On their third album Dommengang still navigate the causeway between psychedelic blues and the frayed edges of harder rock, but this time they’ve added a looseness to their sound that breaks the lash that held them to a more regimented past. While they used to bump into the bluster of metal, this time around they’re cooling their sound into something more cosmic, and it feels like the piece of the puzzle they’d long been missing. Tim Green, again at the boards, gives the album a spaciousness that floats on the air like steam n’ sweat in the crisp morning air. The album is perched in permanent golden hour hues, with the songs coming on like a third beer swagger that melts the weight of week away.

That cosmic crash doesn’t crest too early. The band opens with “Sunny Day Flooding,” which ties the knot between last year’s Love Jail and the new album’s woollier ways. Then they ease into the tangerine drip of guitars on the back end of “Earth Blues.” Just towards the last solo you can feel the band loosen. It’s a respite before they kick the crunch back on but there’s a collective sigh between the notes. Sig Wilson’s playing on this one is his best yet, burning ether and ozone, getting lost in the smoke curls for more than a moment. The last album evoked the West, and the band’s move towards L.A., but this one embraces the desert as well as the lusher confines of the coast. There’s a touch of Big Sur in the gnarled drags on “Kudzu.” It’s a relief that tumbles down in a gush of guitar, quenching the soul of the parched sounds of their past.

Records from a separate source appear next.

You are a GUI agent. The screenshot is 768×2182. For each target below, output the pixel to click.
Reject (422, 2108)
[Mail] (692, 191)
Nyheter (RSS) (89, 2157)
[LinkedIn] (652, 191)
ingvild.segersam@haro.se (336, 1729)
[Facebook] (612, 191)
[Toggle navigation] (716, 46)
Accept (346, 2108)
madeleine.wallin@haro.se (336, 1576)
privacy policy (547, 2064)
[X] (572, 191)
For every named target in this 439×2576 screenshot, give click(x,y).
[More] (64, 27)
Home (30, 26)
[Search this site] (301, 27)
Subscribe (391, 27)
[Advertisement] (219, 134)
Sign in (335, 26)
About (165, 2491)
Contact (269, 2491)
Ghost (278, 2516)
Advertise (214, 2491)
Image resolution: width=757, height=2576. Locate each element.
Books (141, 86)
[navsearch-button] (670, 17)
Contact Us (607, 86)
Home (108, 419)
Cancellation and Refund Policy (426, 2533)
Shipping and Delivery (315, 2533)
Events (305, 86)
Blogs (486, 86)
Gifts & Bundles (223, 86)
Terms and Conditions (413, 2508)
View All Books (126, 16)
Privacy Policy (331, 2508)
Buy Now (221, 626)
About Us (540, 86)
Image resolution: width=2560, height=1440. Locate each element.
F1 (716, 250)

This, along with the Crazy Horse burn that permeates and pounds through the heart of “Jerusalem Cricket,” gives the band a wild-eyed, crooked grin gravitas that they embody with ease. As Dommengang crunch into the loose gravel groove of the latter half of No Keys they position themselves to embrace the crux between David Nance, Chris Forsyth, and Endless Boogie. It’s a welcomed shift and one I hope they continue to mine for more material. That said, even with No Keys acting as an album in transition, the moments that burn bright tend to light up the horizon with a most inviting glow.